Provided records
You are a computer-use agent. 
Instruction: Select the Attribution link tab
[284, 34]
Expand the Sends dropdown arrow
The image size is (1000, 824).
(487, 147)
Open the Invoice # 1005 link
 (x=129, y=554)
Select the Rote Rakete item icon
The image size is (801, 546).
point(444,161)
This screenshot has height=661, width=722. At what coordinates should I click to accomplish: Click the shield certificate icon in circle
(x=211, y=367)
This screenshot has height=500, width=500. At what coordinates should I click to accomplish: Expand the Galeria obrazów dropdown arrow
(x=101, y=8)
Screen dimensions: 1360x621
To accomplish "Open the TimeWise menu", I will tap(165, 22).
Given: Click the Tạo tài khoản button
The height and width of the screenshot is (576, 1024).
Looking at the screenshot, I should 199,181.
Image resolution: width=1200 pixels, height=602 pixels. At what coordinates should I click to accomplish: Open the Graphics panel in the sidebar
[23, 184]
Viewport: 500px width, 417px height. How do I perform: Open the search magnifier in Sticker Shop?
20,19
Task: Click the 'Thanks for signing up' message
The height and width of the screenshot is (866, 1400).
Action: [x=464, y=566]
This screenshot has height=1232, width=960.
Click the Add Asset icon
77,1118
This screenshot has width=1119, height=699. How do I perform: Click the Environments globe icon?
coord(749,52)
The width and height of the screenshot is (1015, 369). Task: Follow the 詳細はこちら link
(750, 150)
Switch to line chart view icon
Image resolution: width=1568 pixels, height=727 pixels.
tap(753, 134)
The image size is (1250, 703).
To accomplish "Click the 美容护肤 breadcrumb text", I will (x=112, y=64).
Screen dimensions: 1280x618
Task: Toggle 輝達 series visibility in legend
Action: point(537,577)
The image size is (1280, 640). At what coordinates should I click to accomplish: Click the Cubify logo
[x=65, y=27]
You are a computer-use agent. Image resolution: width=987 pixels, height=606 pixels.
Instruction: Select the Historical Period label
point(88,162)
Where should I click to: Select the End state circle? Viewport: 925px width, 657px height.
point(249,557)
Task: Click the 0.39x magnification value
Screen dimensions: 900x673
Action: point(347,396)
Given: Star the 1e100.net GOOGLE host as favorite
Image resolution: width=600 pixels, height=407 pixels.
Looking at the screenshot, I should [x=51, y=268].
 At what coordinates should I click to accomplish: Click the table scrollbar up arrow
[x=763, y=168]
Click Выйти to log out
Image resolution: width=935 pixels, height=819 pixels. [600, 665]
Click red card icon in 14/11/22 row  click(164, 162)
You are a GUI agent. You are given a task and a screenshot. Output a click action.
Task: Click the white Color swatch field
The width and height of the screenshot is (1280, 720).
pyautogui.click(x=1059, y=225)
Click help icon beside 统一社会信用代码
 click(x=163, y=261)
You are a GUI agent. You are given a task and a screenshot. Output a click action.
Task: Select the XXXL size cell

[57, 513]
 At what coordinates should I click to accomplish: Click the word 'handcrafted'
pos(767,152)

What is needed
Write out exactly each line of the entries, starting at the one containing "scrollbar up arrow" and finishing with the last line.

Output of the task
 At what coordinates should I click to accomplish: Click the table scrollbar up arrow
[x=763, y=168]
Click Выйти to log out
Image resolution: width=935 pixels, height=819 pixels. [600, 665]
Click red card icon in 14/11/22 row  click(164, 162)
You are a GUI agent. You are given a task and a screenshot. Output a click action.
Task: Click the white Color swatch field
The width and height of the screenshot is (1280, 720).
pyautogui.click(x=1059, y=225)
Click help icon beside 统一社会信用代码
 click(x=163, y=261)
You are a GUI agent. You are given a task and a screenshot. Output a click action.
Task: Select the XXXL size cell

[57, 513]
 At what coordinates should I click to accomplish: Click the word 'handcrafted'
pos(767,152)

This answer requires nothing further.